Broncos, where was the aggressive offense all year long, and in second half?

Courtland Sutton throws the ball for a huge gain. Credit: David Berling, USA TODAY Sports.
Courtland Sutton throws the ball for a huge gain. Credit: David Berling, USA TODAY Sports.

Dear Broncos, where was this offense back in Week 1? In Week 4?

Why did this aggressive, big-shot-taking, creative offense take until Week 8 — with the Broncos at 2-6 — to come to life?

Two weeks ago, before Denver’s bye week, Brandon Allen was inserted into the lineup and finally, the offense started to be more aggressive.

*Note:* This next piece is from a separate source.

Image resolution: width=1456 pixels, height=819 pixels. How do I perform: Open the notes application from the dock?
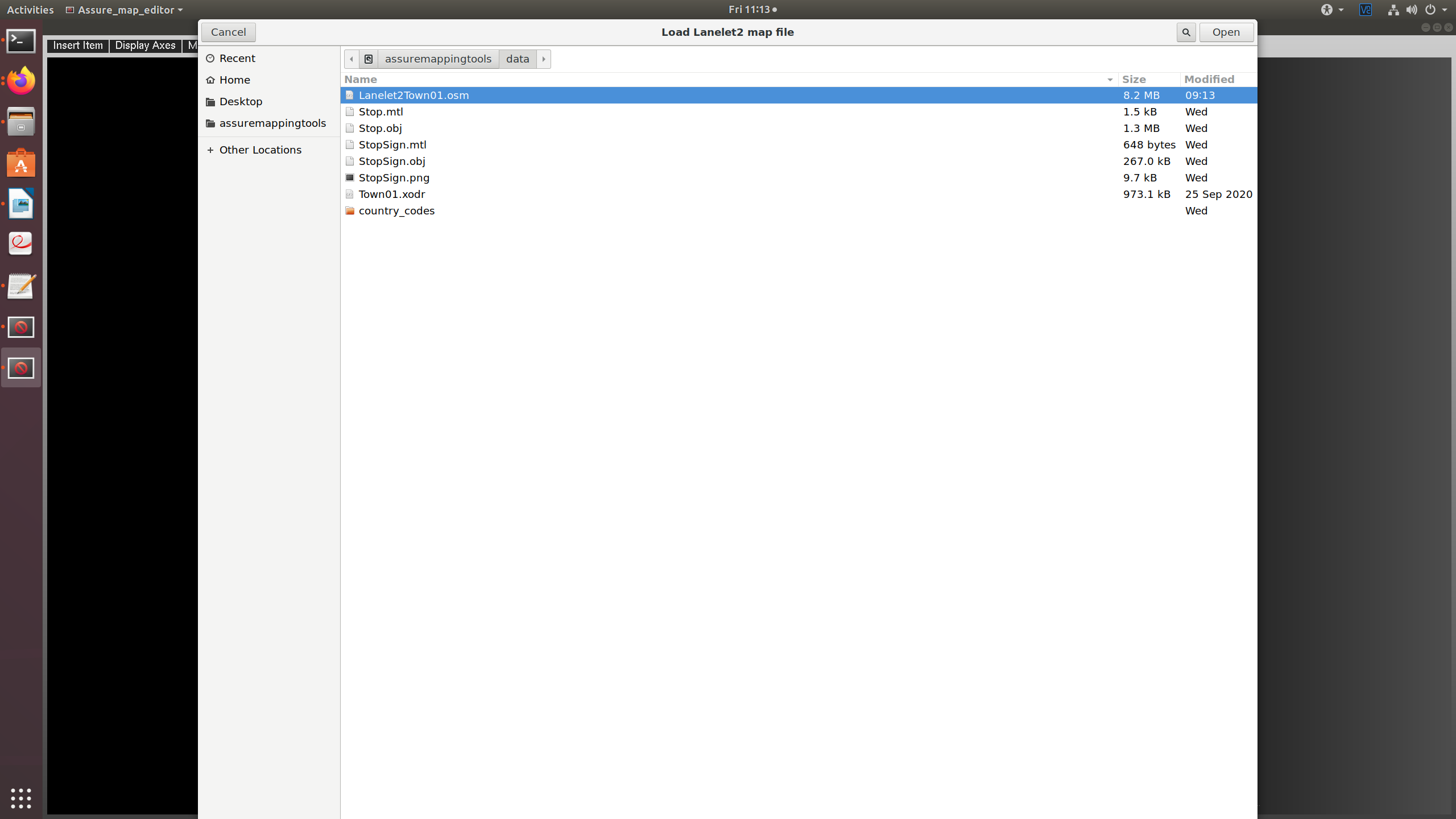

Allen tossed a ball up into the end zone to Courtland Sutton, who hauled it in. Later in that game, Allen found Fant over the middle for a key first down which set up Phillip Lindsay’s 30-yard touchdown run. Those were a solid start and Denver built on those plays in Sunday’s game against the Minnesota Vikings.

On the first play of this week’s game, Allen went deep to Courtland Sutton but overthrew him. But, two plays later, Allen tossed one up deep to Noah Fant, who hauled it in for a 31-yard gain. Later in that explosive first quarter, Allen went deep again to Sutton and this time completed an incredible 48-yard pass in traffic. That set up the Broncos’ first touchdown of the day and a 10-0 lead.

This was an exciting, previously unseen offense in which Rich Scangarello decided to go deep often. He even had Sutton — the superstar-in-the-making receiver — throw a pass deep to Fant. The Broncos also went for it on one fourth down, allowing Sutton to take it on an end-around for a crucial first down.

In that first half, the Broncos were keeping the 7-3 Vikings guessing, keeping the home team on their heels as Denver’s offense was more unpredictable than we’ve seen all year.

Of course, the conservative approach — which we have seen weekly — was still there. On Denver’s second touchdown drive, multiple runs near the goal line almost meant a field goal. Then, when the Broncos forced a turnover deep in Minnesota territory, short passes turned into a field goal near the end of the first half.

Still, Denver went into halftime leading 20-0. They also put up 217 yards of offense with 12 first downs before the break.

Football is unquestionably a game of momentum. The offense got going on those huge, creative plays and the defense rode the momentum by sacking Kirk Cousins, tackling Dalvin Cook for short gains and even forcing Cousins to fumble.

However, offensive coordinator Rich Scangarello went back to his conservative approach in the second half.

With the Broncos now leading 23-13, Denver needed a mere one yard to convert on third down, with 10:56 to play. Instead of pounding the ball into the middle of the line, Scangarello called a pitch to Fant, who was far too slow to get the edge, giving the ball back to the Vikings who had just scored a touchdown on their previous drive.

And what did the Vikings do? They were the aggressors, as Cousins went deep to Stephon Diggs for a 54-yard touchdown. Just like that, Denver led by a mere 23-20.

What we saw play out this Sunday was a replay of two weeks ago, when the team finally started getting aggressive.

Against the Browns, Denver took a 17-12 lead into halftime thanks to going for shots and taking risks in the first half. But, yet again this week, all that aggression and all those big plays in the first half opened the door for a conservative attack in the second half and a diminishing lead.

Yet again, with Denver needing to be aggressive late, they went with the conservative approach, running on third and long to set up a shorter field goal which was ultimately missed. Minnesota again attacked deep in response, and again scored to take the 27-23 lead.

Down by four points and with six minutes on the clock, Denver needed to again be aggressive and go deep. Instead, they tried to dink and dunk their way down the field, which actually worked to a degree. But, it didn’t work well enough.

Denver couldn’t get the ball into the end zone and fell to 3-7 on the year while Minnesota improved to 8-3.

Broncos fans saw the difference in coaching strategies and how they play out in real time. The Vikings were getting crushed in the first half as Denver did everything right. But Minnesota didn’t panic, they just kept fighting and playing their game and ultimately clawed back to win.

Meanwhile, Denver did exactly what they needed to in the first half, going up big by throwing big passes. And then they got conservative, sat on the lead and watched it evaporate away.

It was the first time in the last five years that a team led by 20-plus points only to lose. Previous teams were 99-0 before Denver’s devastating loss.